管理の大変だったお墓を、地上式納骨室のフラットなお墓へリフォーム。既存の石と新しい石を工夫して組み合わせた素敵なお墓
こんにちは! 福岡県一円で、お墓のお仕事をさせていただいています、平尾石材店の寺田公平です。福岡市の平尾霊園にて、草木が生えて管理の大変だったお墓を、地上式納骨室のフラットなお墓へリフォームしましたので、その様子をご紹介いたします!
リフォーム前後のお写真
ご相談の経緯と内容
平尾霊園にお墓をお持ちのお客様からのご相談です。お参りの際に当店に立ち寄ってくださいました。お墓の草木が多くなったりと年々管理が大変になってきたので、「管理のしやすいお墓にしたい」という内容でした。
ご一緒にお客様のお墓へうかがいました。確かにおっしゃるようにたくさんの草木が生えていますが、こまめにお参りをされているだけあってきれいにされていますね。ただ、時期によっては草取りもとても大変だそうです。
また、「管理がしやすいお墓」という点で、納骨室のこともおっしゃっていました。お客様のお墓の周りにも観音扉式の納骨室を持つお墓が増えてきていて、「うちもああいう風にしようかな」ということでした。従来のような地下式の納骨室に比べて、湿気などがたまりにくく、納骨もしやすくなりますので、長い目で見ると管理がしやすいといえます。
お墓本体です。建てられてから長い年月が経っているお墓ですが、いつもきれいにお参りされているのがうかがえます。
こちらはお墓の階段横の花壇部分です。印の箇所は、ずれて隙間ができてしまっています。
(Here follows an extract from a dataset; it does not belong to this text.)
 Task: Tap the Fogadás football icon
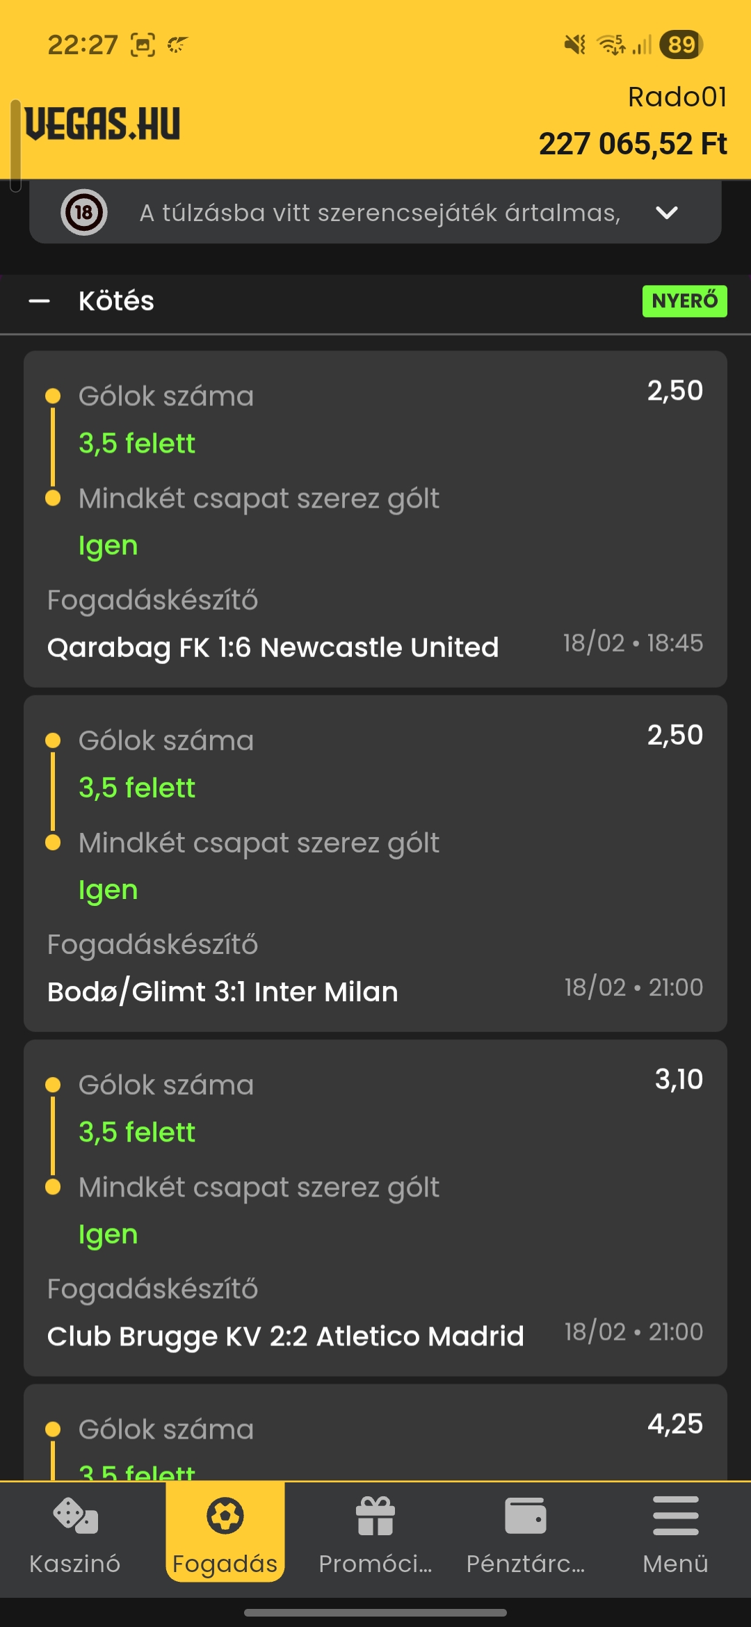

お客様とご一緒にお墓を確認して、その後お墓の細部を確認している中で気付いて、写真に撮ってご報告しました。
反対の左側の花壇部分もこのように隙間ができています。左右で同じような箇所がずれているので、構造的にずれやすいところだったのかもしれませんし、接着がうまくできていなかった可能性もあります。
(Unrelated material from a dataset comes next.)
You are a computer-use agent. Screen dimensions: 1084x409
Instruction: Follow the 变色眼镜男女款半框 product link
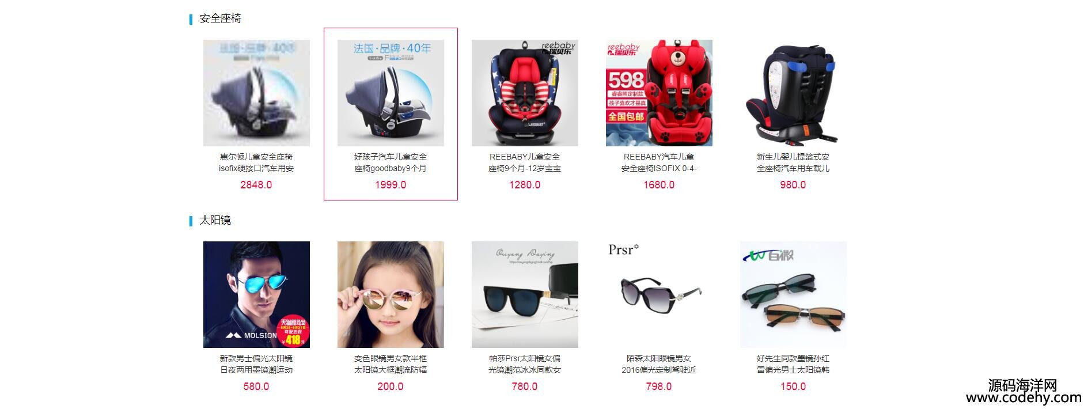coord(391,364)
お墓の後方です。お客様がご自分で切ったと思われる大きな木があります。周りにもたくさんの木があったり、確かにこれらを管理するのはなかなか大変かなという印象です。
もともとおっしゃっていた、草木の管理や納骨室の作り替えを念頭に、後に追加でご報告したお墓のズレなども考慮して全体的にリフォームをすることになりました。リフォーム方法のひとつの選択肢として、入り口を逆にする方法もご提案すると、その方法を採用していただけました。入り口を逆にすることで段差が小さくフラットにお墓に入ることができるようになり、お参り部分も広く確保することができます。安全で快適になるため、最近平尾霊園では、こうしたリフォームをされる例が増えています。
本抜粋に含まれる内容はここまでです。